Task prompt
Going through the entries, how many lines include the string "below"? Answer only with the number.

··· Supplied material

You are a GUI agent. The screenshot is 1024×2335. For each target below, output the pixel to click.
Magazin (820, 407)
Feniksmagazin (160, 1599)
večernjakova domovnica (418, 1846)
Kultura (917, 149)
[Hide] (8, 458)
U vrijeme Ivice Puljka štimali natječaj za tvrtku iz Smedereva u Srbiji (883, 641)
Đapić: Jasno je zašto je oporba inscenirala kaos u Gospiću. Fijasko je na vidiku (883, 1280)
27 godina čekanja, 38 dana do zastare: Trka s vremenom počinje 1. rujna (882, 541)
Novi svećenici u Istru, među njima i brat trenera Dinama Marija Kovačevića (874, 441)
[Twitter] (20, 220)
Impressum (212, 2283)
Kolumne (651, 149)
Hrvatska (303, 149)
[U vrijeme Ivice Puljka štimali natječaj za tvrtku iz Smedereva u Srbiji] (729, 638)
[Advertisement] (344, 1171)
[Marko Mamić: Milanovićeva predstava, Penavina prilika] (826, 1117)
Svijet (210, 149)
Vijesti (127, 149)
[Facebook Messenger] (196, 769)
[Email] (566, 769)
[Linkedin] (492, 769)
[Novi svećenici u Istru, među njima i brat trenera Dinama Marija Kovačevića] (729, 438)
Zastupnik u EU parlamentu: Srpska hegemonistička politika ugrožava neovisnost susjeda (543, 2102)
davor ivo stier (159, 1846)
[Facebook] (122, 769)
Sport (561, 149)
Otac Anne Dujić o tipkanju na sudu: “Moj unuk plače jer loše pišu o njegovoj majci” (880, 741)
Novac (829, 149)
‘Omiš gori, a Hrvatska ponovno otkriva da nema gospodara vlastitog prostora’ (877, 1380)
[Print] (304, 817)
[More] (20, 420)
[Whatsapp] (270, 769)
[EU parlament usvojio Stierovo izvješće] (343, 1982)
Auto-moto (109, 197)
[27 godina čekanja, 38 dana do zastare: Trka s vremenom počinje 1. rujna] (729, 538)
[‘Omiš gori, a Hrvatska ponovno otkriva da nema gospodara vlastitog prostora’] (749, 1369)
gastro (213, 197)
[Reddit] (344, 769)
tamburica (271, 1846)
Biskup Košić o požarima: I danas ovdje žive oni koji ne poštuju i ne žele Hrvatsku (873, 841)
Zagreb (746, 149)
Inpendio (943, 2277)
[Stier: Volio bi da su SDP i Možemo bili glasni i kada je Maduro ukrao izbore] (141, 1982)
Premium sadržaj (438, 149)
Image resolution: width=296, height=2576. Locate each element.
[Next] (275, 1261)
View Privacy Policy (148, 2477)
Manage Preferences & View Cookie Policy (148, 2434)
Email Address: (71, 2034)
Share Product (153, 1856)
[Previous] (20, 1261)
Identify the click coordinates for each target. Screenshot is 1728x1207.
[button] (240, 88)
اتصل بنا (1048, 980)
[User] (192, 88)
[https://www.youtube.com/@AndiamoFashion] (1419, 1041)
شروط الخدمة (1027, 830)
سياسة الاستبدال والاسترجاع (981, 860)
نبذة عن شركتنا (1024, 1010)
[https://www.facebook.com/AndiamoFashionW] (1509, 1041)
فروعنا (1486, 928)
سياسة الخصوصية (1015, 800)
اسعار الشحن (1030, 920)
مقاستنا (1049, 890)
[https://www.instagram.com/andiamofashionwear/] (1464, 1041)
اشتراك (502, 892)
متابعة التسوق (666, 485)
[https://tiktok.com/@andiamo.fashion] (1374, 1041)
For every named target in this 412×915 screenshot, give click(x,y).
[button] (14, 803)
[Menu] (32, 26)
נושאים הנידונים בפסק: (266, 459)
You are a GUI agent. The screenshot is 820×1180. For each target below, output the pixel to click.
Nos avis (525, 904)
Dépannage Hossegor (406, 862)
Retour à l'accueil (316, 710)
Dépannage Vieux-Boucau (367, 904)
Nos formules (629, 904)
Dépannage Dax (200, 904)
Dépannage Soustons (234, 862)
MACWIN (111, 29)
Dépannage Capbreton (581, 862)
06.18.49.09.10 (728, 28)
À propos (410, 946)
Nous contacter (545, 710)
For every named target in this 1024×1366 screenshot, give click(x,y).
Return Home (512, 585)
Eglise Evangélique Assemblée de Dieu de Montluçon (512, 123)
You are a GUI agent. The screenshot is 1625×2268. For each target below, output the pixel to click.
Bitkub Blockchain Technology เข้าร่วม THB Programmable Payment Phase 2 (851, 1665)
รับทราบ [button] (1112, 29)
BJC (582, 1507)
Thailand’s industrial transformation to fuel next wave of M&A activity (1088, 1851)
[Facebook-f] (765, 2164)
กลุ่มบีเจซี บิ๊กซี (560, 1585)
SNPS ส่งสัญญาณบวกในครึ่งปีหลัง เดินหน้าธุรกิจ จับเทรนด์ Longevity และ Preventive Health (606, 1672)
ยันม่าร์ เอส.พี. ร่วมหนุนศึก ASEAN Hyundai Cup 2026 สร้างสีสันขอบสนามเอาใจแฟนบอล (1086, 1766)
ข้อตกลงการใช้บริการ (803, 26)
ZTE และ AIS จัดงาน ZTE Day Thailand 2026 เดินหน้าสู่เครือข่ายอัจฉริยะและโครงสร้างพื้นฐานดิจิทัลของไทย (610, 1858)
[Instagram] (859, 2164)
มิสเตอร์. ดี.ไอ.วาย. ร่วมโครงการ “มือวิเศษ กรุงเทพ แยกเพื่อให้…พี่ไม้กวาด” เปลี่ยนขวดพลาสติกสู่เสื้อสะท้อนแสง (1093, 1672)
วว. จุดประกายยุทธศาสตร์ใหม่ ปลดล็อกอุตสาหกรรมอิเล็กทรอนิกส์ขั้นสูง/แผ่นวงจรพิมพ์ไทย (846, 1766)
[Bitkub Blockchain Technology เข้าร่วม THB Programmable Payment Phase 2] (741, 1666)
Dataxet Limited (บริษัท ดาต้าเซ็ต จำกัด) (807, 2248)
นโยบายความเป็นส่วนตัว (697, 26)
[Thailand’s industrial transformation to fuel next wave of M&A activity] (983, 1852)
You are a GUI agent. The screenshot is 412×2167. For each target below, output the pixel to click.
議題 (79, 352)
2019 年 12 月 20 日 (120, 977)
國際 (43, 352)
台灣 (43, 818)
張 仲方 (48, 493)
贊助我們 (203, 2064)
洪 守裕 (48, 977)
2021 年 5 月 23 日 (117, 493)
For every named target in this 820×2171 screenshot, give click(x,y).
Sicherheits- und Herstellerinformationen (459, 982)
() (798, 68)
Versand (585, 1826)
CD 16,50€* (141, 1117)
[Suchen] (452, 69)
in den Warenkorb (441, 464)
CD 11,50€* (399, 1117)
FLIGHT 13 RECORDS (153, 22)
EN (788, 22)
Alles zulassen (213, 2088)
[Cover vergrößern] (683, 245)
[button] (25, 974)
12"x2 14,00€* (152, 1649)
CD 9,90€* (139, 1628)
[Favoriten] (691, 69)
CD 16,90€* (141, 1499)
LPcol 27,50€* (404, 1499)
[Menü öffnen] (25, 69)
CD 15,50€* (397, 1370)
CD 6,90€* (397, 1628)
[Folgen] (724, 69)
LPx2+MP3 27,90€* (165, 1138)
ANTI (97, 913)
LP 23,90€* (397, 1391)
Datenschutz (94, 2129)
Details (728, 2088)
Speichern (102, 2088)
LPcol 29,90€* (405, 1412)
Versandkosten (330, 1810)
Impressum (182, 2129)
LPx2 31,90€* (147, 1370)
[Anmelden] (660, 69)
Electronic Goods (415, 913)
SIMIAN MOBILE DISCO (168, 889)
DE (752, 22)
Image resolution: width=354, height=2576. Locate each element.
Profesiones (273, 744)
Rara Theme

······

Solution to this task
4